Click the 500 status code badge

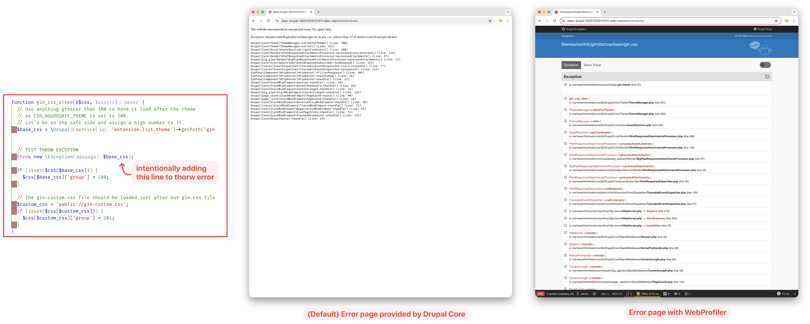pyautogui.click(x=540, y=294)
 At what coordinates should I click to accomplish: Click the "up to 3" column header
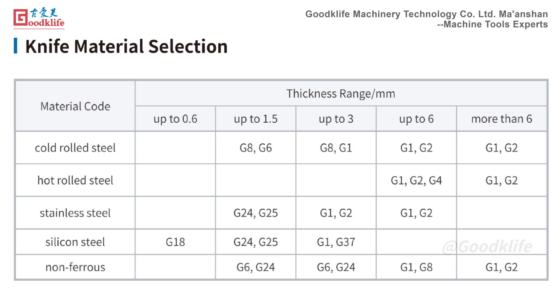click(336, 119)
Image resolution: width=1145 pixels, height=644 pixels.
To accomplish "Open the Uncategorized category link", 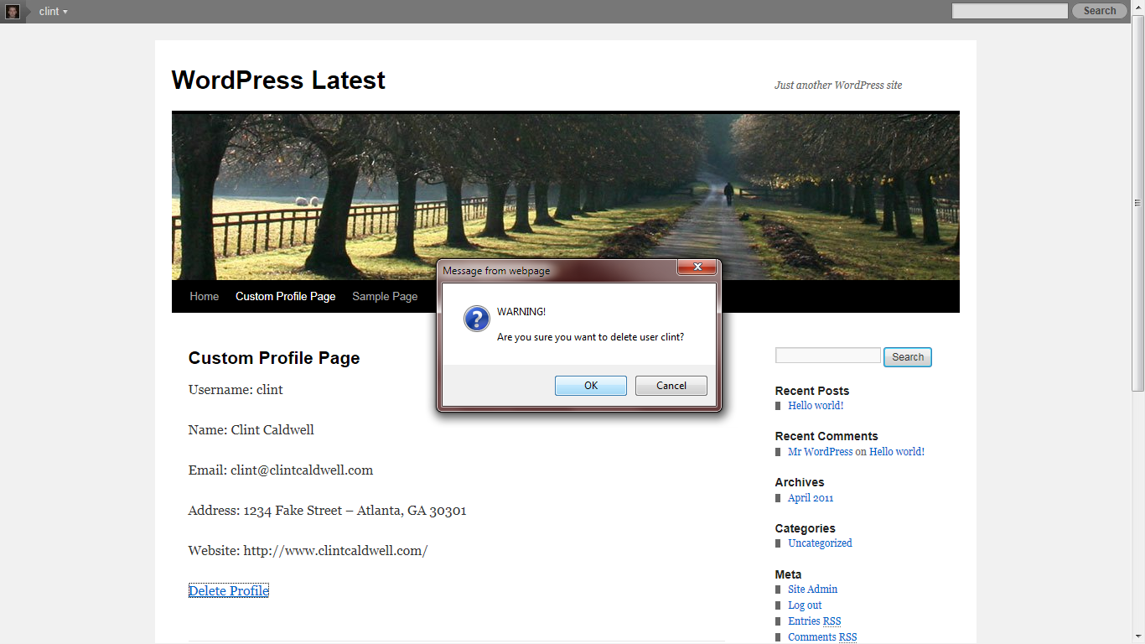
* * *
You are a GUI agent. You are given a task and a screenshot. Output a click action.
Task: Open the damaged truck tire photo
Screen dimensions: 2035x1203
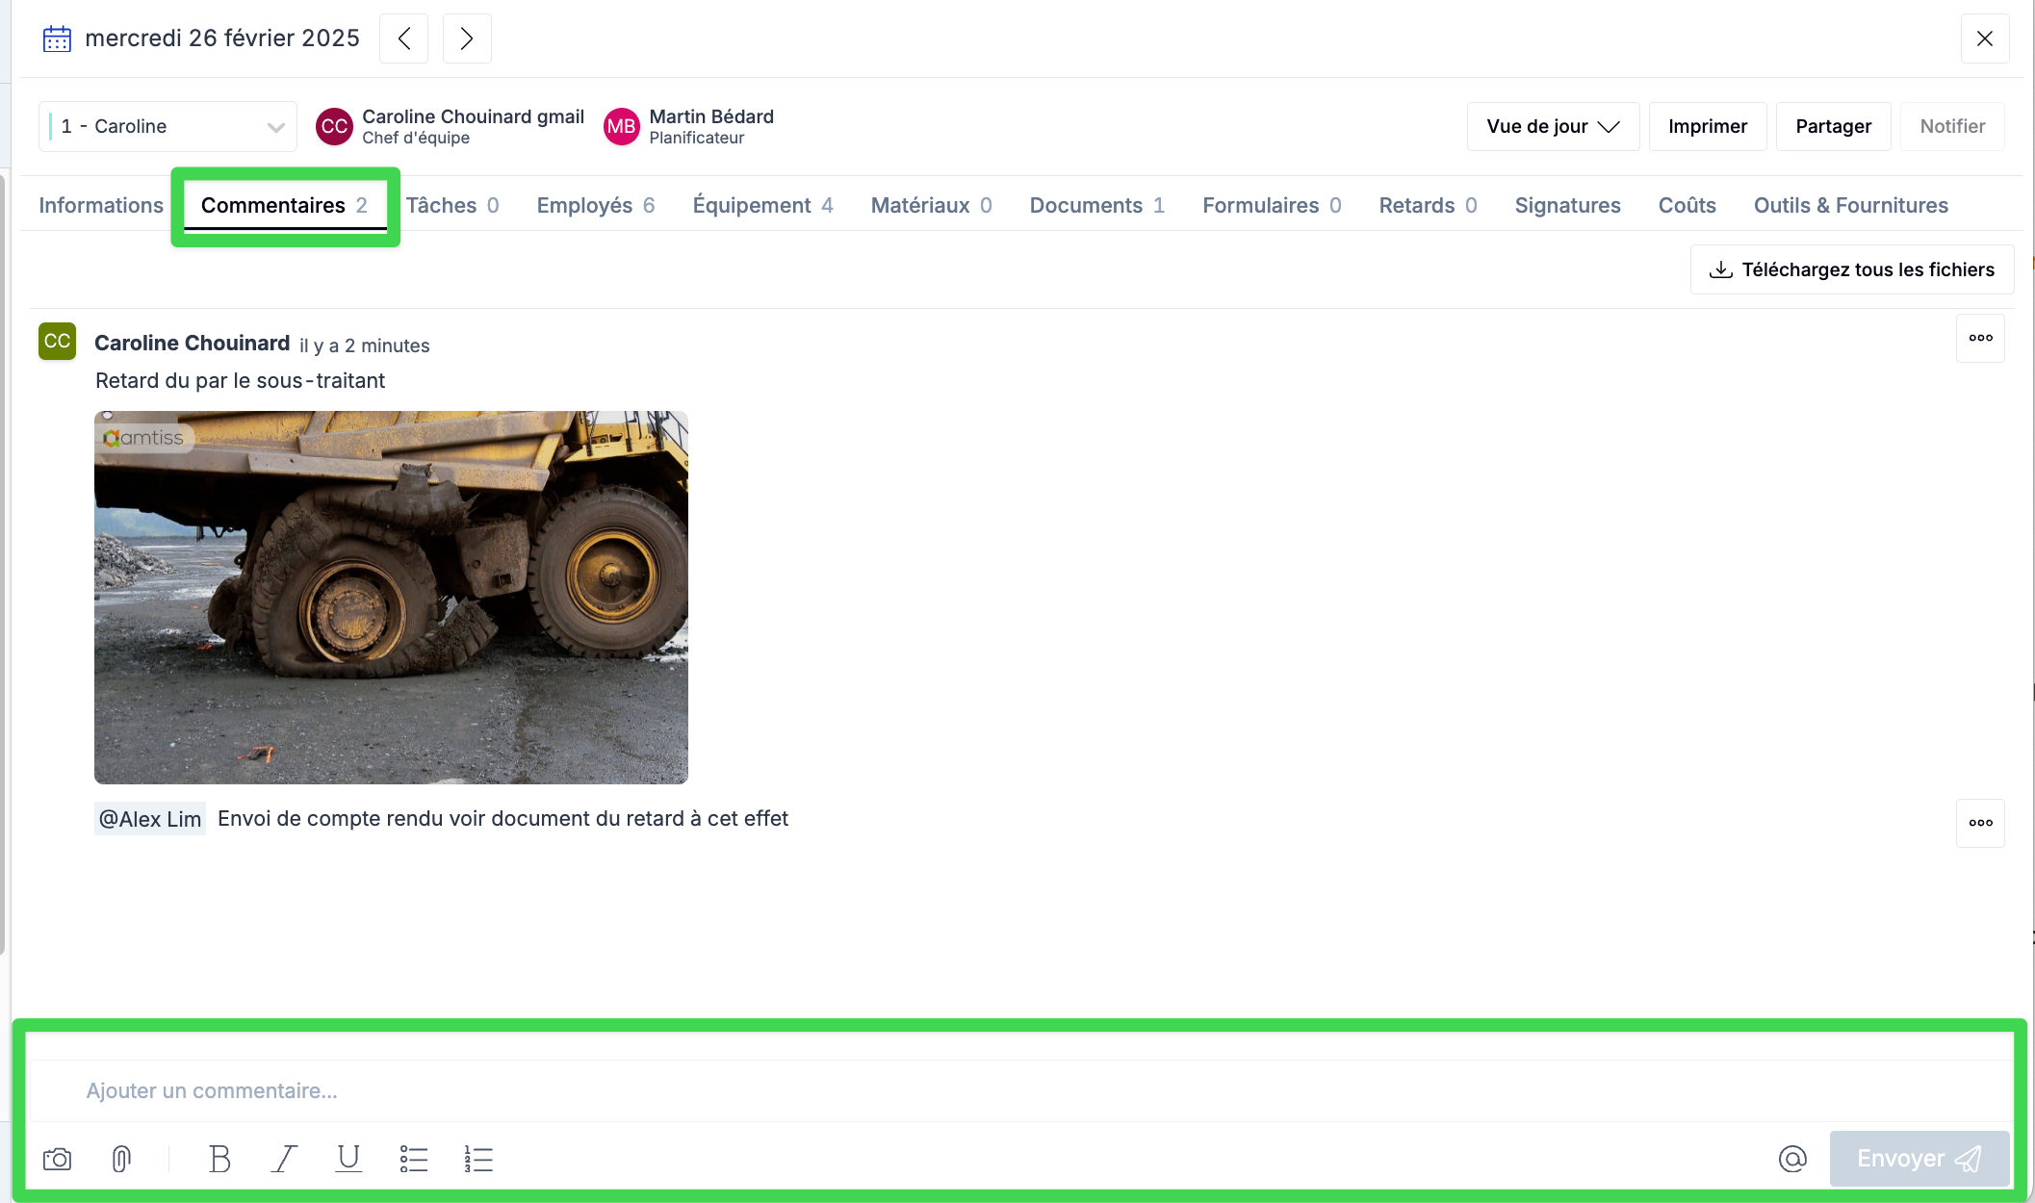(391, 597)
--
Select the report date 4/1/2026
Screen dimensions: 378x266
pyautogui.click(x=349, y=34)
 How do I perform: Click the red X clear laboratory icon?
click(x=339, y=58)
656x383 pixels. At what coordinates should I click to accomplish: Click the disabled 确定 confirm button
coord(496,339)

▶ Instructions for the task: Set out the lines, from the line containing "Click the 500 status code badge" through the line containing "the Uncategorized category", as a Markdown table with the columns Row and Line, numbering each row and skipping blank lines. Leave the pictures out.

▶ Problem solution:
| Row | Line |
|---|---|
| 1 | Click the 500 status code badge |
| 2 | pyautogui.click(x=540, y=294) |
| 3 |  At what coordinates should I click to accomplish: Click the "up to 3" column header |
| 4 | click(336, 119) |
| 5 | Image resolution: width=1145 pixels, height=644 pixels. |
| 6 | To accomplish "Open the Uncategorized category link",  |